O
telefone toca às três da manhã. Coração na boca atende apavorada. Boa coisa não
deve ser. Meu Deus! Fica calma, fica calma. A voz é desconhecida: é você?! Não é grave. Engano
talvez. Não sei se sou eu. Com quem você quer falar? A voz diz seu nome.

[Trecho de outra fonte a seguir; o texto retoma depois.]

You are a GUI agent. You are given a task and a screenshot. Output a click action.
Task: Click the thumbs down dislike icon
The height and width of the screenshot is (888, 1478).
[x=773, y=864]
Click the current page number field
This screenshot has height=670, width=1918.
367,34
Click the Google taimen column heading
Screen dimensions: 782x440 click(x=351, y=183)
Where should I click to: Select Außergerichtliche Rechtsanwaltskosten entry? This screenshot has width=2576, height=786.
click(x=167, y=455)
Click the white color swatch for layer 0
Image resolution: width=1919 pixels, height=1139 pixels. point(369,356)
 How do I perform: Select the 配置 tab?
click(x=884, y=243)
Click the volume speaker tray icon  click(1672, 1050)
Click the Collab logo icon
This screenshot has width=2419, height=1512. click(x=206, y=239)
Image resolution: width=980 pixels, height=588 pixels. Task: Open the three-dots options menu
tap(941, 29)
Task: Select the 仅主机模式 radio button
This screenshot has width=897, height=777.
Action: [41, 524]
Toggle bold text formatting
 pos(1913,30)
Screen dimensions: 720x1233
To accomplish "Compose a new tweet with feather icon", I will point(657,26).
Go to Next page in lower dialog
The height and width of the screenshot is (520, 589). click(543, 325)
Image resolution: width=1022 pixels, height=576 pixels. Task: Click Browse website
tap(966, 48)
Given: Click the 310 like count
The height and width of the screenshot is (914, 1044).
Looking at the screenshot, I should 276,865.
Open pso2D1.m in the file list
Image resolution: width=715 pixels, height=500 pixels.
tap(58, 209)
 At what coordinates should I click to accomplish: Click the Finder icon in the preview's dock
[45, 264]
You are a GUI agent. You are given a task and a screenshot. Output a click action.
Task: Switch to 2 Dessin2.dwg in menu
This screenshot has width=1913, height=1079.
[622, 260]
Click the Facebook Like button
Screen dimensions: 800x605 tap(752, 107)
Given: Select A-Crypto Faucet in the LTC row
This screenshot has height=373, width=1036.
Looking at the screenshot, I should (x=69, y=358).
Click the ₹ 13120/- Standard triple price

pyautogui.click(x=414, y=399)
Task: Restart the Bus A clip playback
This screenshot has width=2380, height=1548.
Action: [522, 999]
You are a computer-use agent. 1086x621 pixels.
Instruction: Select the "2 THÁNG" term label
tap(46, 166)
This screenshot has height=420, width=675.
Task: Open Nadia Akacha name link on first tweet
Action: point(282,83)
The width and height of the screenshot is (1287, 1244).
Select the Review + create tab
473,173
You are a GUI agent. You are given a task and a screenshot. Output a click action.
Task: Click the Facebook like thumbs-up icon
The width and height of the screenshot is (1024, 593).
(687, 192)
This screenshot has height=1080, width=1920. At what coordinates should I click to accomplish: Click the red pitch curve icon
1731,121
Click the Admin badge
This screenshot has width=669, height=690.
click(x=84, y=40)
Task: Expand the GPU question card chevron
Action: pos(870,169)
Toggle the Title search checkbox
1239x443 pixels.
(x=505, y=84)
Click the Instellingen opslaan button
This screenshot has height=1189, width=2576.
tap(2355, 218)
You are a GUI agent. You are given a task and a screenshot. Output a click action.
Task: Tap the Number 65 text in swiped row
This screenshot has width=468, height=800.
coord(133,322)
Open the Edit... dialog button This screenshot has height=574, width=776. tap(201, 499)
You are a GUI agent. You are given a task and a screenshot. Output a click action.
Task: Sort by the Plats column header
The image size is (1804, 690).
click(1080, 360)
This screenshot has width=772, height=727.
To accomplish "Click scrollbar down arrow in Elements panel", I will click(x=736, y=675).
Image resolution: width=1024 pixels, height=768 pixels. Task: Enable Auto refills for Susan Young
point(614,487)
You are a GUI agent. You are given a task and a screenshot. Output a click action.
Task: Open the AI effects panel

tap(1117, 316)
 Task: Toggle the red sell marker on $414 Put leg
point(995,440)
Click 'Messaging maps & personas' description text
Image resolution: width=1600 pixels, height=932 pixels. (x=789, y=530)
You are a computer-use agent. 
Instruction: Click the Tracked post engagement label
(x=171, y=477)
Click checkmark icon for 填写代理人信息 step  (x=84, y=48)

É, é meu nome. E você, quem é?
O retorno soa decepcionado: não lembra
mais da minha voz? Não. Dessa voz, não. Na verdade esqueceu muitas. Elas,
as vozes, se perdem no tempo ou envelhecem, sei lá. É... provavelmente
envelhecem. Melhor me dizer logo quem
é você. Embasbacada escuta e emudece. A voz insiste: nem do nome você lembra? Lembro. Lembro, sim. O tom soa carinhoso: como é você está? Sem
pensar, dispara: dormindo! A voz, que agora tem nome, denuncia decepção:
você continua respondona!
Respondona! Ninguém mais diz isto! Respondona?! Talvez. Talvez seja. A voz fala
alguma coisa, mas ela perdeu-se no respondona e, de longe, de muito longe
escuta o tom severo da mãe: respondona!.
Há milênios! É, eu era respondona, sim! O
que? Desculpa! Um barulho na
linha. Não escutei. Perguntei
se você continua bonita. Eu, heim?! Como é que eu vou responder a uma
barbaridade destas: o sim é cabotino. O não é um demérito! Sai pela tangente: e você, como está? Piorou: triste. Estou triste. E agora? Se perguntar por que ele é capaz de dizer e
são três horas da manhã! E cedo ela tem hora no dentista. Parte para o absurdo:
você tem medo de dentista? Ele
assombrado: o quê? Não dá pra
dar marcha à ré. Repete: dentista. Tem
medo? Eu tenho. Não adianta. Ele insiste nas lembranças: você não tinha medo de nada. Soa como
um elogio. Veemente, afirma: tinha,
sim. Continuo a ter. De barata! Ele se irrita: assim não vamos chegar a lugar nenhum! Agora
a irritação é dela: e onde é que você
quer chegar?! Horror! Será que ele sempre foi assim? Você está sendo cruel! Foi muito difícil
ligar depois de todos estes anos! Meu Deus! Quase cinqüenta, deve ser!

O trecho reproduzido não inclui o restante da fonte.